TANZANIA—Tanzania has taken significant steps to implement the Intersectoral Global Action Plan on Epilepsy and Other Neurological Disorders 2022-2031 (IGAP), becoming the first African country to do so.

Partnering with the World Health Organization (WHO), the Tanzania Ministry of Health is focusing on epilepsy and Parkinson’s disease to identify barriers to medication access and develop interventions for improvement.

This collaborative effort involves local partners, including individuals with firsthand experience, healthcare providers, and representatives from civil society.

Dr. Charles Sagoe-Moses, WHO Representative in Tanzania, highlights the profound impact of epilepsy and Parkinson’s disease on the country and praises Tanzania’s progress in addressing medication access issues for these conditions.

Tanzania conducted initial IGAP implementation workshops in May 2023, disseminating findings from an assessment of medication access for neurological illnesses.

Subsequent meetings, such as the one in Moshi in September 2023, aimed to ensure continuity of action and assess progress.

Dr. Omary Ubuguyu, Assistant Director for NCDs at the Ministry of Health, emphasizes Tanzania’s commitment to collaborating with WHO to ensure access to affordable medications for neurological illnesses, with a focus on population-wide access to necessary services and support.

The Ministry of Health has achieved significant milestones, including establishing a national coordination committee for epilepsy and other neurological disorders, offering technical support to policymakers and prioritizing these disorders nationally.

Additionally, Tanzania’s Medical Stores Department is proactively procuring medicines for neurological disorders, addressing medication access gaps.

Furthermore, Tanzania’s National Health Insurance Fund package for 2024 now includes several medicines for neurological disorders, reflecting a commitment to elevate Parkinson’s disease and epilepsy as top priorities in public health.

Despite these efforts, significant gaps in diagnosis and treatment for epilepsy and Parkinson’s disease persist in Tanzania.

Globally, neurological disorders are a leading cause of disability and mortality, highlighting the importance of well-prepared and supported health systems to provide adequate care.

IGAP aims for 80% of nations to provide essential medicines and basic technology for managing neurological disorders in primary care by 2031, and Tanzania’s initiatives demonstrate progress toward this goal.

Supplied information:
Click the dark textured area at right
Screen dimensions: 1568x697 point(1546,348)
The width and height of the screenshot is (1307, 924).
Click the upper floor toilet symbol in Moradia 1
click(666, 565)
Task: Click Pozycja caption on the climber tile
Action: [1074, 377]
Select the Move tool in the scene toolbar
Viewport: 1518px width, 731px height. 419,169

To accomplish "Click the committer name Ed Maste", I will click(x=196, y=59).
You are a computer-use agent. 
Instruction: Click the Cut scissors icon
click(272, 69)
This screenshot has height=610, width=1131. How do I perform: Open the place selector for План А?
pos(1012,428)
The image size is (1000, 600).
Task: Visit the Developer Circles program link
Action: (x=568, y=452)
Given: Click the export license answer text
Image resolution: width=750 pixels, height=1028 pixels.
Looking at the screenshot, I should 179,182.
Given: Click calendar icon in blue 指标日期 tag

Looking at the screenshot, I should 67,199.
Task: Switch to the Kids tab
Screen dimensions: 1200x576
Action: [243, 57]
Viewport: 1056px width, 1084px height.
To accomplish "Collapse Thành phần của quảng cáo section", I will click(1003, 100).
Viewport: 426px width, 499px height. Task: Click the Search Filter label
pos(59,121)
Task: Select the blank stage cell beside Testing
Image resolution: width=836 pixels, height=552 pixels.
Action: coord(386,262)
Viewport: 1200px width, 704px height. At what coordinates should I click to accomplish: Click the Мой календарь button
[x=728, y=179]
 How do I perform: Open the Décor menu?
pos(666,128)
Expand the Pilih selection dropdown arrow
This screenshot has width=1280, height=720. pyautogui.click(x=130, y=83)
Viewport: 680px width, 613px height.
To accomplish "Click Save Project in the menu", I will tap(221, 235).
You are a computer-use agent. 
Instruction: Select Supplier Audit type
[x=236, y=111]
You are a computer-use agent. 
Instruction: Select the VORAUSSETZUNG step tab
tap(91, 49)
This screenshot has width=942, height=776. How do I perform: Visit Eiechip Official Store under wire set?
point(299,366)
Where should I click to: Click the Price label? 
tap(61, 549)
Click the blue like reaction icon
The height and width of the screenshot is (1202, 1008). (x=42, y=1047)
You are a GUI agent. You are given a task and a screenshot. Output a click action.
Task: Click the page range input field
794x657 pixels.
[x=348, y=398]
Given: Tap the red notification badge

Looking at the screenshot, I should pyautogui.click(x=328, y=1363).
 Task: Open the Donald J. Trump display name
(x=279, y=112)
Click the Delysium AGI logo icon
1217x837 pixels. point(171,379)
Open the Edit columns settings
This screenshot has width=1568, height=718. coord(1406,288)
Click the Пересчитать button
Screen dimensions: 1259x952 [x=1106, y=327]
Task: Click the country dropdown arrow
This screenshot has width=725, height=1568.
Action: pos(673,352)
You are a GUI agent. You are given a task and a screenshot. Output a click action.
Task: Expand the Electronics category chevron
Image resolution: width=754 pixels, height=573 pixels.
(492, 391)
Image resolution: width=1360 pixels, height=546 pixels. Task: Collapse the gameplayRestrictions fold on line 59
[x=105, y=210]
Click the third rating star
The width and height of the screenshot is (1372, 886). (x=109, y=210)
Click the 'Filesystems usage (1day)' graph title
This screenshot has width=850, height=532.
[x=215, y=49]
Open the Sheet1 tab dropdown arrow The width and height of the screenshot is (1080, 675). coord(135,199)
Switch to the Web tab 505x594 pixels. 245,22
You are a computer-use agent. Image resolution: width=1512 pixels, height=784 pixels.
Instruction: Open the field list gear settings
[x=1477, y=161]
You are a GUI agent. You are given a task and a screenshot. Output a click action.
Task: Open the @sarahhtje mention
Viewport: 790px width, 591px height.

Problem statement: Rewrite the passage of the Tanzania article starting with "Additionally, Tanzania’s Medical" and going on through "provide adequate care.", changing "proactively" to "actively".

Expected output:
Additionally, Tanzania’s Medical Stores Department is actively procuring medicines for neurological disorders, addressing medication access gaps.

Furthermore, Tanzania’s National Health Insurance Fund package for 2024 now includes several medicines for neurological disorders, reflecting a commitment to elevate Parkinson’s disease and epilepsy as top priorities in public health.

Despite these efforts, significant gaps in diagnosis and treatment for epilepsy and Parkinson’s disease persist in Tanzania.

Globally, neurological disorders are a leading cause of disability and mortality, highlighting the importance of well-prepared and supported health systems to provide adequate care.